— Begin SOURCE —

Magnesium alloy improves a bit over aluminium. AZ80A in T5 temper offers:

1800kg/m3, E=45GPa, 0,2% proof stress = 275MPa (tension) and 240MPa (compression).

This gives about the same specific strength as AA7022. The AZ80A can be extruded, machined, welded; turn the tubes to the optimum thickness, leaving extra material fot the weaker weld seam (if equivalent to F temper: tension 250MPa, compression unclear). Magnesium doesn't burn, as know people who tried.


The magnesium truss shape can keep aluminium's design; just put more thickness, and adapt the diameters a little bit. Because magnesium's density fits this particular task better, the design can fully exploit the specific strength, which saves 100kg roughly over AA7022.




A truss of stronger but denser materials is difficult to design here.

— End SOURCE —

_EXERCISE REQUIREMENTS_:
1) According to the passage on magnesium alloy trusses, roughly how much weight does the magnesium design save compared with AA7022?
2) Can you sum up the passage on magnesium alloy trusses in two sentences?
3) Extend the passage on magnesium alloy trusses, starting after its final sentence.

— Begin COLLECTED DATA —

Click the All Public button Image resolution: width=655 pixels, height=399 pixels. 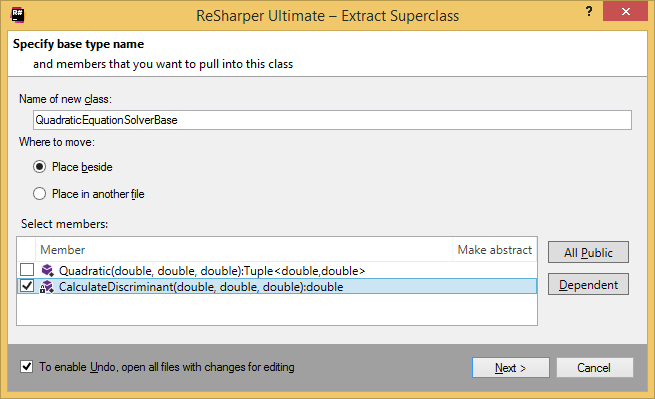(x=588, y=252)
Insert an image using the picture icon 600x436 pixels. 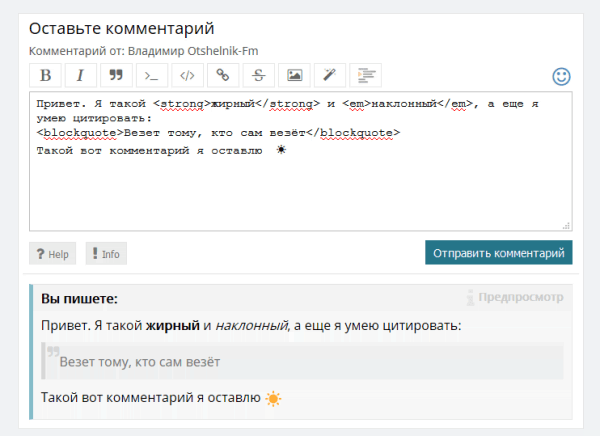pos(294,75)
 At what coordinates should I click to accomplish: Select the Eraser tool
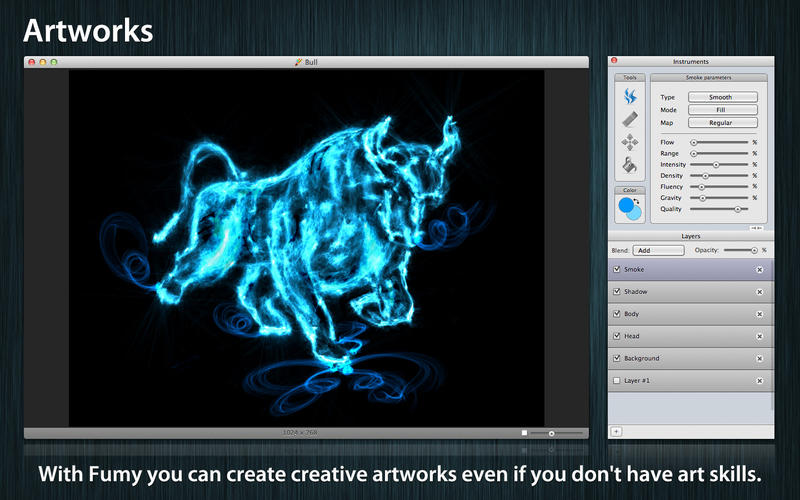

— End COLLECTED DATA —

_RESPONSE LIST_:
1) About 100 kg.

2) AZ80A magnesium alloy in T5 temper is a slight improvement on aluminium, with roughly the same specific strength as AA7022, and it can be extruded, machined and welded. A magnesium truss can keep the aluminium design with thicker members and slightly adjusted diameters, and because magnesium's density suits the task, it saves roughly 100 kg over AA7022.

3)
Titanium alloy Ti-Al6V4 would provide 4430kg/m3, 113GPa and 1030MPa (hardened condition) to 828MPa (annealed, maybe attainable at good weld seams). This exceeds aluminium and magnesium by far, almost equalling steel, but demands very short and narrow truss elements which make a cylindric truss too thin and make it weak against buckling through elliptic deformation. As it looks, long wide truss elements must themselve be trusses - not obvious to design nor produce. Isogrid tubes as truss elements are an other option.


NiCoMoTi 18-9-5 steel's specific strength equals Ti-Al6V4, and 18-12-5 outperforms it, but it's even harder to exploit. Improving over AZ80A would be a performance. Also, it demands a heat treatment after welding, difficult at this size - or an other, heavier assembling method.




Graphite composite is an obvious choice for light and strong design, excellent here as well. Exploiting the full strength would be about as difficult as for titanium, but even though the limit won't be reached, gaining mass is easy, because the material outperforms the others so much.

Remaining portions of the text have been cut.